Scoring results of histopathological parameters of livers of wild-type H. hepaticus-infected mice (10 animals) and those of putA mutant H. hepaticus-infected mice (9 animals). Liver tissues from mice inoculated with the wild-type H. hepaticus strain (solid bars) and the putA mutant H. hepaticus strain (open bars), stained with hematoxylin-eosin, were graded semiquantitatively for different histological parameters as described in Materials and Methods.

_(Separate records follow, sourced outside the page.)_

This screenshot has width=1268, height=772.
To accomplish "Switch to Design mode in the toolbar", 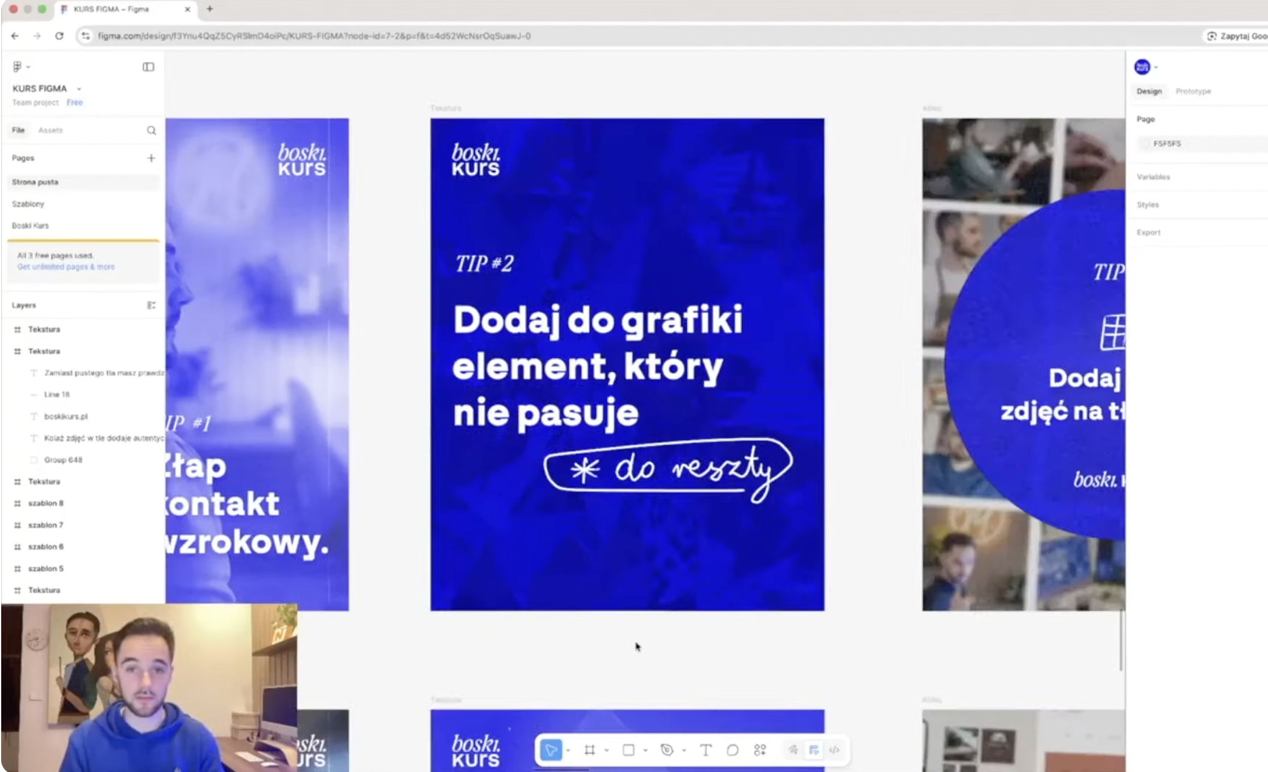I will pos(813,750).
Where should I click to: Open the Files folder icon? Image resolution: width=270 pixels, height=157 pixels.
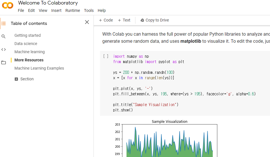pos(3,63)
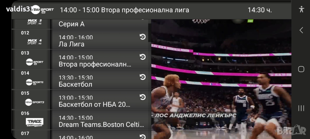Select Diema Sport HD logo in channel 013
Screen dimensions: 310x139
(35, 62)
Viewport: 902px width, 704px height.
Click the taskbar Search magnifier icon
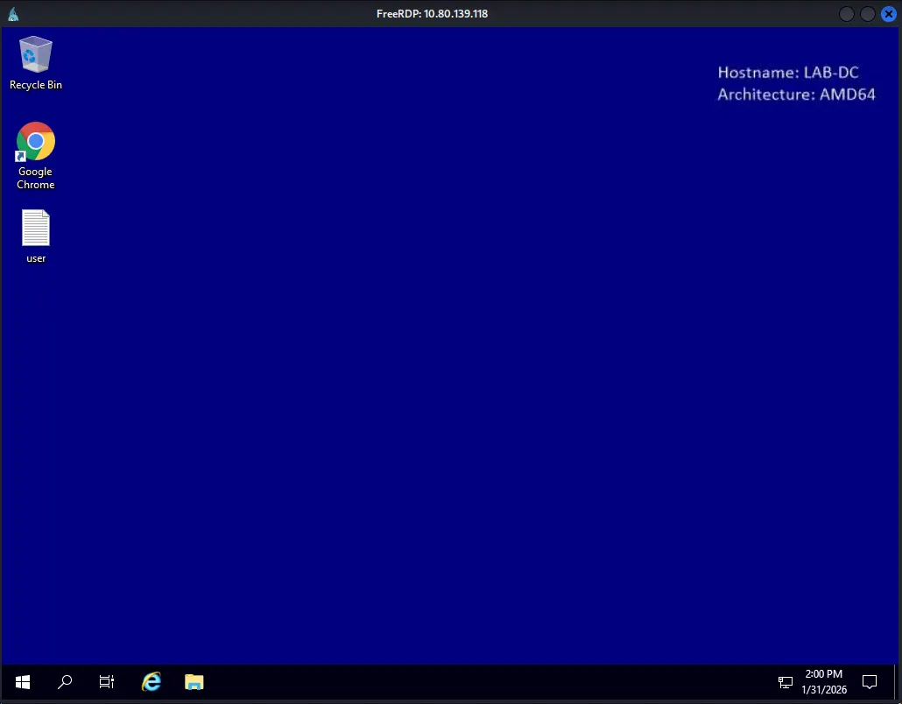click(x=65, y=682)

Shown here are the percentages of animals showing portal and lobular inflammation (mild or moderate) and biliary lesions/oval changes.

FIG. 6.

Representative photomicrographs of liver sections taken on day 21 postinoculation from mice inoculated with the wild-type H. hepaticus or with the putA mutant H. hepaticus strain and from tissue from sham-inoculated control mice (hematoxylin-eosin stain; magnification, ×20). (A) Wild-type H. hepaticus strain-infected mouse tissue displays mild hepatocellular necrosis with inflammatory cell infiltration (arrow). (B) Wild-type H. hepaticus strain-infected mouse tissue exhibits mild biliary hyperplasia (arrow). (C) Mild portal inflammation and no evidence for tissue necrosis are seen in the liver of a mouse inoculated with the H. hepaticus putA mutant strain. (D) Control mouse liver shows an absence of hepatic damage or inflammation.